Donc un investisseur tunisien qui veut être accompagné pour la conquête de marchés africains aura tout le soutien dont il a besoin de la part de notre banque. Et je vous assure que nous défendons nos clients avec acharnement et même férocement, en témoignent les success story des entreprises que nous avons accompagnées en Côte d’Ivoire, au Cameroun, au Sénégal et pas seulement pour l’implantation finale mais aussi au niveau de la prospection du marché et des informations sur les opportunités qu’ils offrent.

Attijari bank n’a pas à cacher une réalité qui s’impose d’elle-même

Nous donnons des informations utiles sur les réglementations, les lois et les avantages dont peuvent profiter les opérateurs. Attijari bank n’a pas à cacher une réalité qui s’impose d’elle-même et qui fait qu’il est très présent en Afrique, nous sommes même fiers d’autant plus que nous faisons concurrence à des puissances économiques mondiales.

Notre force de frappe nous permet d’aider avec plus vigueur les opérateurs nationaux. 

Comment expliquez-vous la résistance d’Attijariwafa bank en Afrique et sa force de frappe lorsque de grandes banques internationales, notamment européennes, choisissent de quitter notre continent ?

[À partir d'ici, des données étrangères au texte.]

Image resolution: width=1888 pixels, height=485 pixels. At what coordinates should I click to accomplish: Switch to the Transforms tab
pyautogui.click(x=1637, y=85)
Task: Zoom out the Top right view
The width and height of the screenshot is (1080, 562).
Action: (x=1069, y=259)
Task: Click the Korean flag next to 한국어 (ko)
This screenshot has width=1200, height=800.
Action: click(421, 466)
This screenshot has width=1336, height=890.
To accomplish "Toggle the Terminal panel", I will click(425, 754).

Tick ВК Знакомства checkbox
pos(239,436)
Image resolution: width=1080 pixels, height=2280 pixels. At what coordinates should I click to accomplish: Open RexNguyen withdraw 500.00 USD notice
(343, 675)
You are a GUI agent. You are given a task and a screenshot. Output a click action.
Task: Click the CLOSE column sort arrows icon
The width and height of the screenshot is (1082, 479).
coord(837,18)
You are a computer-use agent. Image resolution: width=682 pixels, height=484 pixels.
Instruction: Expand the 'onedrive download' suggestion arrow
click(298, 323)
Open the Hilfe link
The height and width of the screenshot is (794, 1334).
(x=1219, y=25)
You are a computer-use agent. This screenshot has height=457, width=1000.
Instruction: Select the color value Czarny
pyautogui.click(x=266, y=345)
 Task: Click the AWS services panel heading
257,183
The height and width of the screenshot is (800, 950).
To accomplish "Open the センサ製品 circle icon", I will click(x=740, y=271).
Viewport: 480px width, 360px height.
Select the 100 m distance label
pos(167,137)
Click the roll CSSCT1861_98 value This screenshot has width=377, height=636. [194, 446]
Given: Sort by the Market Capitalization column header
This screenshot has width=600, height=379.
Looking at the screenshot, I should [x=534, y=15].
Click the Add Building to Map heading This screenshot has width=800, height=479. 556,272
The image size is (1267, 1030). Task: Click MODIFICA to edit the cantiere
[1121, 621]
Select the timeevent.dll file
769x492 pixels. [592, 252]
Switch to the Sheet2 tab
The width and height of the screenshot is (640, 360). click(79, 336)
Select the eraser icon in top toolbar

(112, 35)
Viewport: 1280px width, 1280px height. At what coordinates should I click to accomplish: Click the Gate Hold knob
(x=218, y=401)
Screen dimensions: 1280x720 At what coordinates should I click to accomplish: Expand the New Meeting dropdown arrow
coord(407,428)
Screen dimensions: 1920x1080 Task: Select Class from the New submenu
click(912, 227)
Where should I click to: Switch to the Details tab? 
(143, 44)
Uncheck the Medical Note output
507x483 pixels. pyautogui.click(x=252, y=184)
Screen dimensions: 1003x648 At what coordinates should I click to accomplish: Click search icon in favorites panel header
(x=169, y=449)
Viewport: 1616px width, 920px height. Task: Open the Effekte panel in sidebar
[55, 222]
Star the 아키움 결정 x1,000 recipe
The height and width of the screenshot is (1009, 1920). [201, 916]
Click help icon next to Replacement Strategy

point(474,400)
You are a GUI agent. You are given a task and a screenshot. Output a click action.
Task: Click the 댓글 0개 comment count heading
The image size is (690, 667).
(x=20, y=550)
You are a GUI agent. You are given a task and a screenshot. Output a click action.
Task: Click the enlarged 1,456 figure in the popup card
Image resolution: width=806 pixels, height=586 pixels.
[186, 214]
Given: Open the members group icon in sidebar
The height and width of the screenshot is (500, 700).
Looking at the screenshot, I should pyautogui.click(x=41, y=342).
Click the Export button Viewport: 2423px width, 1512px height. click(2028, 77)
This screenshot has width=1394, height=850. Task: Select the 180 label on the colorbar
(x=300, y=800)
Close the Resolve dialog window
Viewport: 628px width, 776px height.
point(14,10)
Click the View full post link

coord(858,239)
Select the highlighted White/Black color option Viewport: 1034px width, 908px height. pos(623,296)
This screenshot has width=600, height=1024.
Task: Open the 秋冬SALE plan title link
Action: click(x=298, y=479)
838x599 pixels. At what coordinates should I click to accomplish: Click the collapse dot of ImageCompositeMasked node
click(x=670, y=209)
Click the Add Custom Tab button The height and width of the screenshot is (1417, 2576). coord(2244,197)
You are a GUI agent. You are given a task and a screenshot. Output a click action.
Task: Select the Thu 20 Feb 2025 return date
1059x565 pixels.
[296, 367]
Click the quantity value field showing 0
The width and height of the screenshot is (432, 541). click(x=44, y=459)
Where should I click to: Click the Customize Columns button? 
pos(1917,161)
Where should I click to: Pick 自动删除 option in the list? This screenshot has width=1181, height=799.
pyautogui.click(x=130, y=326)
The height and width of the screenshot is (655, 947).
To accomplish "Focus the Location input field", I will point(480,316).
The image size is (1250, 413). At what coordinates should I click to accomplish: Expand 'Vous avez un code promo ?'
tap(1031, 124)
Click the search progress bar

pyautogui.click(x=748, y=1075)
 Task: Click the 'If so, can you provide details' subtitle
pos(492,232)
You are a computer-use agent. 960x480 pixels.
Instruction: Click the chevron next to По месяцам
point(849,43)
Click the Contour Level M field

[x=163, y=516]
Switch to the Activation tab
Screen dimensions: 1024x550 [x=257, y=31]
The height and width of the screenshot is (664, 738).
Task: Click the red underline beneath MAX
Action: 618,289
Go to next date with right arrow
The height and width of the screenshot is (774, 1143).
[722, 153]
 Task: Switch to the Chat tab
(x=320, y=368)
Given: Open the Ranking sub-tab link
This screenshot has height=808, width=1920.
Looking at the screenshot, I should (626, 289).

Il y a eu beaucoup d’études à ce propos. Pour ma part, je l’explique par deux raisons principales : il y a d’abord la question de l’intégration, l’approche culturelle est capitale: nous arrivons à nous intégrer facilement dans les pays où nous nous implantons parce que tout simplement les paramètres environnementaux, socioculturels et économiques sont pris en compte et ceux qui conduisent la locomotive sont les enfants du pays.

Au Sénégal, nous sommes Sénégalais, en Côte d’Ivoire, Ivoiriens, au Cameroun, Camerounais

Au Sénégal, nous sommes Sénégalais, en Côte d’Ivoire, Ivoiriens, au Cameroun, Camerounais, et ainsi de suite.

Nous sommes connectés à l’environnement humain, civilisationnel et réglementaire des pays où nous sommes présents. Nous nous approprions leurs valeurs, culture et spécificités de ce pays, et ceci fait notre force.

Deuxième élément de réponse à votre question, certaines banques internationales quittent le continent parce qu’elles ne veulent pas prendre de risque opérationnel. Elles estiment que leur présence dans tel pays expose l’image du groupe puisqu’elle n’est pas rentable.

Pour terminer, devons-nous rappeler que nous sommes avant tout Africains et qu’il est tout à fait naturel qu’un Tunisien, un Marocain ou un Algérien se tourne vers l’Afrique? Il s’agit tout simplement d’un juste retour des choses.

Qu’en est-il du volet RSE d’Attijari bank qui constitue aujourd’hui l’âme de toute entreprise consciente de son rôle dans l’amélioration de son environnement naturel et humain ? 

Au fait, nous nous sommes rendu compte que nous faisons de la RSE depuis des années sans nous en apercevoir. Une RSE qui n’est pas cadrée mais plutôt opérée par un ensemble d’actions éparpillées à l’intérieur de la banque au niveau du personnel ou avec les associations.

Nous comptons aujourd’hui recentrer nos actions, les harmoniser et les orienter dans des actions utiles pour nous et pour notre pays via les associations comme l’éducation, la formation, le savoir, la culture, l’environnement et toute action citoyenne et associative en rapport avec ces thèmes.

je ne doute pas que les 1 800 employés Attijari bank seront les meilleurs ambassadeurs RSE.

La RSE est l’affaire de tout le monde et nous avons eu le plaisir de voir l’engagement de notre personnel dès qu’il est sollicité dans des actions citoyennes. Et nous voulons que tous les agents de notre banque deviennent des ambassadeurs RSE. Nous déploierons ce qu’il faut comme moyens humains et financiers pour les sensibiliser aux problématiques déterminantes de notre ère et de notre pays et les intégrer dans une logique d’action et de participation à la transition écologique et sociale que nous vivons.

Nous favoriserons le bien-être au travail et les embarquerons dans un ensemble de valeurs de citoyenneté, de solidarité sociale, de culture et d’éducation et, par la suite, je ne doute pas que les 1 800 employés Attijari bank seront les meilleurs ambassadeurs RSE.